France 20-22 Ireland: Lessons Learned from Six Nations Clash
Ireland sealed the 2014 Six Nations title with a nail-shredding win over France in Paris.
It was the fitting end to a glittering career for Brian O’Driscoll, who adds a second championship to his CV as his last act in an Irish jersey.
Ireland scored three tries to France’s two and had a forward pass in the last two minutes to thank for a final French try being ruled out by referee Steve Walsh—who might have as many pints of Guinness raised to him on Saturday night as the outgoing hero of Irish rugby.
The trophy is Ireland’s, the fairytale ending belongs to O’Driscoll, and these are the final lessons from the final game of what has been a riveting installment of the old championship.
Plumtree’s Pack Is a Powerhouse
The Irish forwards have markedly stepped up their game in this Six Nations. Their mauling play from a solid lineout has proved one of the most potent weapons of any side in the tournament.
And their scrum has passed every test thrown at it. In the first half in Paris, they took the French scrum to pieces, and loosehead Thomas Domingo was lucky not to receive a yellow card after three warnings from referee Steve Walsh for wilting under the pressure of Irish tighthead Mike Ross.
The Irish replacements struggled late on, but the first string was stronger than ever up front.
All credit must go to new forwards coach John Plumtree, who has turned them into a pack that is capable of mixing it up with anyone.
France Find Their Bosh but Not Their Brains
Philippe Saint-Andre picked a huge pack and served up a powerful centre pairing in Mathieu Bastareaud and Gael Fickou.
But their power with ball in hand couldn't make up for poor organisation when Ireland attacked. Ireland's two scores in the first 30 minutes exposed France's defensive disarray.
The hole on the left side of the ruck where Andrew Trimble burst through to score Ireland’s second try was the width of two double-decker buses.
France were also caught with forwards against backs for Ireland's third when Trimble exposed the mismatch and broke free in the build-up to Sexton's second try.
While France gave a much-improved performance in attack, they still have a lot of work to do to become a coherent, consistent side.
Sexton Shows Good, Bad and Ugly
It seems churlish to pick out a player who scored twice and ended his game on a stretcher.
Poor kicking displays from Jonny Sexton are rare, but when they come around, they can have a grave effect on the Irish performance.
The fly-half scored a try in the first half, but with the boot he was wayward. His kicking from hand failed to earn Ireland the territory and field position that he secured for them against Wales.
Allied to that, he missed his conversion and fluffed an easy penalty that would have given Ireland a two-point lead at the break.

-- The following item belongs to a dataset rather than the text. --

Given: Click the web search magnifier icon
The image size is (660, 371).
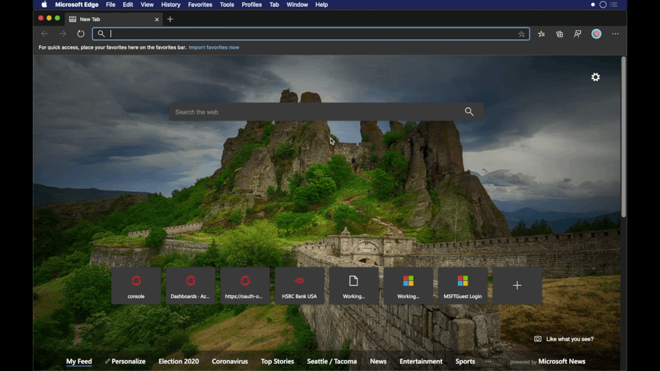Looking at the screenshot, I should coord(469,112).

His second try gave him a conversion in front of the sticks, which he nearly fluffed. However, he showed the mental fortitude to nail his next attempt, a penalty that made it 22-13 to Ireland and ultimately sealed the title.
If you turn the clock back to November, Sexton missed the penalty that would have ensured victory over New Zealand in Dublin.

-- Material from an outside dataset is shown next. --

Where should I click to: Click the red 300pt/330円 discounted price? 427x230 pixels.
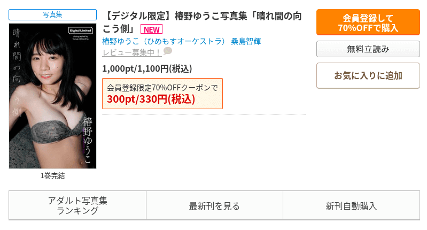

The evidence is mounting that he struggles with the boot when the heat is on.
Walsh Blows Hot and Cold
Some odd decisions from Steve Walsh peppered this game. In the first half, he surprisingly warned Thomas Domingo that his next scrummage offence would result in a yellow card, after the ref had pinged him three times already.

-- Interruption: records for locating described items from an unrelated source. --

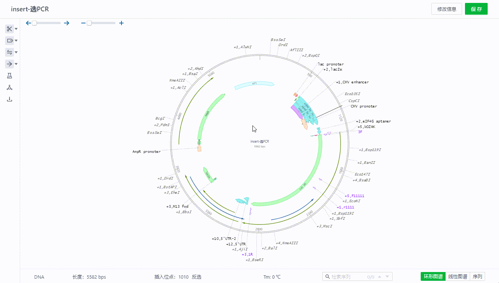Click the zoom slider handle
499x283 pixels.
pyautogui.click(x=89, y=23)
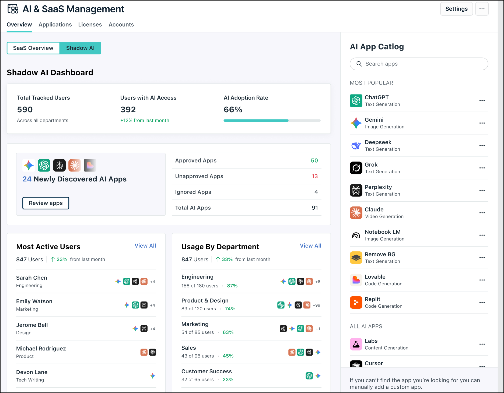Image resolution: width=504 pixels, height=393 pixels.
Task: Select the Replit code generation icon
Action: point(356,302)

Few players get that many lives before taking a seat in the sin bin, but Walsh was lenient on the loosehead prop.
He then awarded France a try when it was clear on the replay that Dimitri Szarzewski dropped the ball in the act of scoring. Rather than use the TV replay available to him, Walsh gave the try there and then.
He somewhat redeemed himself with the decision to rule out a French try at the death. He spotted the potential forward pass, used the replay to confirm it and made the correct call.
Nevertheless, this sort of inconsistency from a referee must have coaches pulling their hair out.